Evet, bir tarafta Tahrir Meydanı, diğer tarafta Adevviye Meydanı. Taraflar toplanmışlar, birbirlerinin kanını içecek denli de düşmanlar. Mısır’da seçmen sayısının %40’ı seçim sandığına gitmiş, bu %40’ın da %20’sini Müslüman Kardeşler Partisi almış. Bu kadar az bir oyla demokrasinin cilvesine bakın ki, iktidar koltuğuna oturuvermişler. Demokrasinin D’sinin olmadığı bir yöntemle işbaşına gelenler yine geldikleri gibi gönderilmişlerdir. Bütün bunlar olup biterken demokrasiyi akıllarına getirmeyenler, şimdi birer demokrasi havarisi kesilivermişlerdir. Bu konuda en çok sesi çıkan da her nasılsa Recep Tayyip Erdoğan ve partisi AKP’dir.
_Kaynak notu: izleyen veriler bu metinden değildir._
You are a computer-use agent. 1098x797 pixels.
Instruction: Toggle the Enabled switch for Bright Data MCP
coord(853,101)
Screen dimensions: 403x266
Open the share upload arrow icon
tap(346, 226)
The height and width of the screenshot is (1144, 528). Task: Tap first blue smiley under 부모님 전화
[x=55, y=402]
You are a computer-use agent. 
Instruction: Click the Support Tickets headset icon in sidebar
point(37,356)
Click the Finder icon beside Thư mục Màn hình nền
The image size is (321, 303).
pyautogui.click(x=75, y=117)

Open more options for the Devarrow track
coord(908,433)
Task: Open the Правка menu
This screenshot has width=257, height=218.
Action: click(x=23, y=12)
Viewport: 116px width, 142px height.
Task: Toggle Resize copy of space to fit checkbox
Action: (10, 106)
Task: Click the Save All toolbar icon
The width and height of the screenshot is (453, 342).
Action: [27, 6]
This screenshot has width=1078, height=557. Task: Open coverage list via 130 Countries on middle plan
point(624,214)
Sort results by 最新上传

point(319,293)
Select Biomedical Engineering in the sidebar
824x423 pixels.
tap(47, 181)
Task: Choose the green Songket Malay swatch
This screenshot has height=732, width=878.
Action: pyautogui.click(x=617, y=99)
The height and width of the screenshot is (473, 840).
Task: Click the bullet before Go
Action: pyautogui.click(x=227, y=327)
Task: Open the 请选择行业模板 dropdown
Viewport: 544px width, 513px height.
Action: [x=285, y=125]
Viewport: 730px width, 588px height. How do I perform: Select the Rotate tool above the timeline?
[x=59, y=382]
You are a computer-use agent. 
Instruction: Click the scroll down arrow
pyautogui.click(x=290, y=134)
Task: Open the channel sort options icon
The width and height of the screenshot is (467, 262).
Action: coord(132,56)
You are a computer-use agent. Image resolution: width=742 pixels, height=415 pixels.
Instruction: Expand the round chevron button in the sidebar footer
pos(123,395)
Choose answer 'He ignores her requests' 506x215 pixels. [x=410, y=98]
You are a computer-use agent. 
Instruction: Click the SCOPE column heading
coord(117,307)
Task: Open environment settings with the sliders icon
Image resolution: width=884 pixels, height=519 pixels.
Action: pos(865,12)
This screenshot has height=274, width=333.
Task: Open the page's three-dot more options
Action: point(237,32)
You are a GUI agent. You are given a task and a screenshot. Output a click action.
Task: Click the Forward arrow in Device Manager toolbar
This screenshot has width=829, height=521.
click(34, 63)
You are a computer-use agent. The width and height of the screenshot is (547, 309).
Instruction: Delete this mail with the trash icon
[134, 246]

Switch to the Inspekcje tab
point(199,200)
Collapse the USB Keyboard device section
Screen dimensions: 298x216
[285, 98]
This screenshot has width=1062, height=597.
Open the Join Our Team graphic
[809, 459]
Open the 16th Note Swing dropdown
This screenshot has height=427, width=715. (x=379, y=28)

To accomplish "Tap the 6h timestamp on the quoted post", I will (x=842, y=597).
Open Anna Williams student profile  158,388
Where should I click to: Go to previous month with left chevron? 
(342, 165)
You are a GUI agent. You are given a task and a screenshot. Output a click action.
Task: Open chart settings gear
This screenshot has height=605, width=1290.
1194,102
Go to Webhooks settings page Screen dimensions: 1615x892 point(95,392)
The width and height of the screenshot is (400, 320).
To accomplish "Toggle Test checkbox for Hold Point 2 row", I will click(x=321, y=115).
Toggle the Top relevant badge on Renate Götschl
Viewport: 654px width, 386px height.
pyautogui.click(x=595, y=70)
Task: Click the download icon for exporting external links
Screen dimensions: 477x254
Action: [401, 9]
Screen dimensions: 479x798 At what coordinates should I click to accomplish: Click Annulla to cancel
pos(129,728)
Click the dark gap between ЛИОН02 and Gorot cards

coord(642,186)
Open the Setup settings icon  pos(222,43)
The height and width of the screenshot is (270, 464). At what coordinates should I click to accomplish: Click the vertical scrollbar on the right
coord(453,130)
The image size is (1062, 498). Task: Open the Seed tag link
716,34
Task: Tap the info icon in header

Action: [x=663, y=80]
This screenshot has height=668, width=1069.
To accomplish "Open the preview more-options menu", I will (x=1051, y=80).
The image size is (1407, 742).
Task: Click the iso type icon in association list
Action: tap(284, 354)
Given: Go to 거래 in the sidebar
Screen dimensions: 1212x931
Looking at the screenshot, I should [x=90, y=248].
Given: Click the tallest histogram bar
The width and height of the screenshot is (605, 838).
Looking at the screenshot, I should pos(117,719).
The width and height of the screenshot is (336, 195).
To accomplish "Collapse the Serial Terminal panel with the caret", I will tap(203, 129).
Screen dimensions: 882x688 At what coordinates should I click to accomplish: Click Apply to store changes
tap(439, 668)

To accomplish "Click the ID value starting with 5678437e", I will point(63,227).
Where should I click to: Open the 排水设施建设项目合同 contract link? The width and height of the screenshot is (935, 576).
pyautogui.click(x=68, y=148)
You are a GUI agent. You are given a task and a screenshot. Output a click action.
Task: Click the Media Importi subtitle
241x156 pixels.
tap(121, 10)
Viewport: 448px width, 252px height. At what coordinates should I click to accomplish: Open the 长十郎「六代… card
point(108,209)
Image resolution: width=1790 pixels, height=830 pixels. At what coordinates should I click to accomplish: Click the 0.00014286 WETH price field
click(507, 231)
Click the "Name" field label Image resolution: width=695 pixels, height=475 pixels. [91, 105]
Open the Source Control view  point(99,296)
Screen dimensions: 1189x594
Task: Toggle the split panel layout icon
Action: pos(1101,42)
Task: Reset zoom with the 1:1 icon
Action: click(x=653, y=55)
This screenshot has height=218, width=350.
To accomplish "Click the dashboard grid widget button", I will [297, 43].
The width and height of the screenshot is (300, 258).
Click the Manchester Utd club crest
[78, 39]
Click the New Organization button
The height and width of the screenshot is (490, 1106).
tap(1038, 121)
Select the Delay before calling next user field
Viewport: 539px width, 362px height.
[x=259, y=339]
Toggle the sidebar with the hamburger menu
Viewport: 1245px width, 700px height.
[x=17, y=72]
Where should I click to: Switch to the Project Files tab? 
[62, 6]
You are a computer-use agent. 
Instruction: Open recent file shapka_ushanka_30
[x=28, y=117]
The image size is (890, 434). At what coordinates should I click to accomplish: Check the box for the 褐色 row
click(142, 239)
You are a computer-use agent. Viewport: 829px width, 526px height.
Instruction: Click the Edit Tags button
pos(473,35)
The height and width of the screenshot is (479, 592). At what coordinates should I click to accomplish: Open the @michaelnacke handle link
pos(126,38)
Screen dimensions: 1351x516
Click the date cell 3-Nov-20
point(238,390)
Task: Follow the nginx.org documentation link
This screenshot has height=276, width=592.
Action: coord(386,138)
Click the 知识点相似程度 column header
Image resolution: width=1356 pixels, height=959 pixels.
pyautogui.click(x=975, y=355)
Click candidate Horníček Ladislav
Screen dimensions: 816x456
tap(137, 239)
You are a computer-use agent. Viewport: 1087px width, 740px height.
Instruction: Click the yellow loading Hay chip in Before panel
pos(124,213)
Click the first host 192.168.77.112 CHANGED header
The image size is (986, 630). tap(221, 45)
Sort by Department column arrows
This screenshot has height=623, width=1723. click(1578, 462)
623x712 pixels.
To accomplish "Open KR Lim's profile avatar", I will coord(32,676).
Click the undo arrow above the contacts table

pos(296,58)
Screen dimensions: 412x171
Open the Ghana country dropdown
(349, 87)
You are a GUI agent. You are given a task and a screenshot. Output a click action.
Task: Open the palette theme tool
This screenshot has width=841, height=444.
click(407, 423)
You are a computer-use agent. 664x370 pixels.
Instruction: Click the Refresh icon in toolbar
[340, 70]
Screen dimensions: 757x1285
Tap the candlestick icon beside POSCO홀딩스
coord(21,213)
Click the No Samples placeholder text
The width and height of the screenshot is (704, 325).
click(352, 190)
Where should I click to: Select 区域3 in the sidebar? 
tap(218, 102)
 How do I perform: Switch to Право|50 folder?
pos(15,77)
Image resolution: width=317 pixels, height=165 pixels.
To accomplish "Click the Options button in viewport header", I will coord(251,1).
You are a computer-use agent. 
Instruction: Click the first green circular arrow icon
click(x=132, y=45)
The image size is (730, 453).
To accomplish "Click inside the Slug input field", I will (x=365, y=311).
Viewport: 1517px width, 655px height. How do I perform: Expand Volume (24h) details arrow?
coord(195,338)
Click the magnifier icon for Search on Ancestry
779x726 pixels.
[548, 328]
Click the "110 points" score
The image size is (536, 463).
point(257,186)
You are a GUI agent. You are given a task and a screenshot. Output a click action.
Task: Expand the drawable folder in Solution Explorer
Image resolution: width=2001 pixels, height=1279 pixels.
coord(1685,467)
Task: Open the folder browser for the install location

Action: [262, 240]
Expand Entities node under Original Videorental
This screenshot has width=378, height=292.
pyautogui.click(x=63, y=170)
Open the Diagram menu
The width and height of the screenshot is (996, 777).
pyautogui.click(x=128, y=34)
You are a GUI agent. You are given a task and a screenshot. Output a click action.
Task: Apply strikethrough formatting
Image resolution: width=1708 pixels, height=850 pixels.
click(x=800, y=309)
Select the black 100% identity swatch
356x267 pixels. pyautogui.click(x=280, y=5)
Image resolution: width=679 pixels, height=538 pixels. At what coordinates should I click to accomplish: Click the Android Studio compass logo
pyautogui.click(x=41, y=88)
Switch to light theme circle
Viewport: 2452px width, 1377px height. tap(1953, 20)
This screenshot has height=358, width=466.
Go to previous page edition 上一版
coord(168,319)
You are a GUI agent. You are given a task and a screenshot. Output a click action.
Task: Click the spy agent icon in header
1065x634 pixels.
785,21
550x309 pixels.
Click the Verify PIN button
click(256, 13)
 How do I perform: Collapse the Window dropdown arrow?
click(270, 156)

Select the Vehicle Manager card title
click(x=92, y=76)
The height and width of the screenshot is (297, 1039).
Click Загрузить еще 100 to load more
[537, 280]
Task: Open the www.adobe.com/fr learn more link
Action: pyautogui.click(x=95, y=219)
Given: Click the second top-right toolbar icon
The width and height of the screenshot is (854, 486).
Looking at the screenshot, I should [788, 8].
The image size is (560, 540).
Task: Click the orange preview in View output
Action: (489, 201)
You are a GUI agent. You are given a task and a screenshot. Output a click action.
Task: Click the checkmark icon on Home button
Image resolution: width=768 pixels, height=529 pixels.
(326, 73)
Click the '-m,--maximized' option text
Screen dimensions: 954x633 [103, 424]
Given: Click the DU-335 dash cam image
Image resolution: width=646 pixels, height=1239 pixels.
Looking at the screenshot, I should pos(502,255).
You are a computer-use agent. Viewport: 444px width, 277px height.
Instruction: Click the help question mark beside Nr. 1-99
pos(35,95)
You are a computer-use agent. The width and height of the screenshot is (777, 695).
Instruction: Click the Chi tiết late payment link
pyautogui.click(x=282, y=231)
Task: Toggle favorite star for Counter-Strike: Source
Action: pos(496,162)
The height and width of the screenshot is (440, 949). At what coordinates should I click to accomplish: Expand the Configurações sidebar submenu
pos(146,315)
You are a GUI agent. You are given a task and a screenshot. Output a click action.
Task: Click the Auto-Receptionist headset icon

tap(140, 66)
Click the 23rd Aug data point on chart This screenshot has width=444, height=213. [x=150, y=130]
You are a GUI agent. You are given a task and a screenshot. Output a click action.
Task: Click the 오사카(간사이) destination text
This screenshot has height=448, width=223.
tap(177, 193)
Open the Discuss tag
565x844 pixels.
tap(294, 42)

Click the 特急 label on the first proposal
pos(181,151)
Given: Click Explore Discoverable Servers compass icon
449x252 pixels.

Günlerdir Mısır’da olacaklar geliyorum diye bar bar bağırırken Recep Tayyip Erdoğan olayların üstüne adeta benzinle gitmedi mi? Onca kışkırtmanın bir parçası olarak elinden geleni yapmadı mı? Bir gün gelecekti ve insanlar birbirlerini kırmaya yöneleceklerdi doğal olarak. Öyle de oldu. Asker ve Tahrir Meydanı’nda toplananlar bunca kışkırtma sonrası da silah ve zor kullandılar. Bine yakın insan yaşamını yitirirken, beş bine yakın insan da yaralandı. Olaylar daha da tırmanacak gibi görünüyor. Bu durumda AKP iktidarının başı Bay Recep Tayyip Erdoğan ne yapıyor? Kahire’deki Büyükelçiyi sözümona istişarelerde bulunmak üzere geri çağırıyor. Çok geçmiyor aynı karşılık Mısır yönetiminden de geliyor, onlarda kendi büyükelçilerini geri çağırıyorlar.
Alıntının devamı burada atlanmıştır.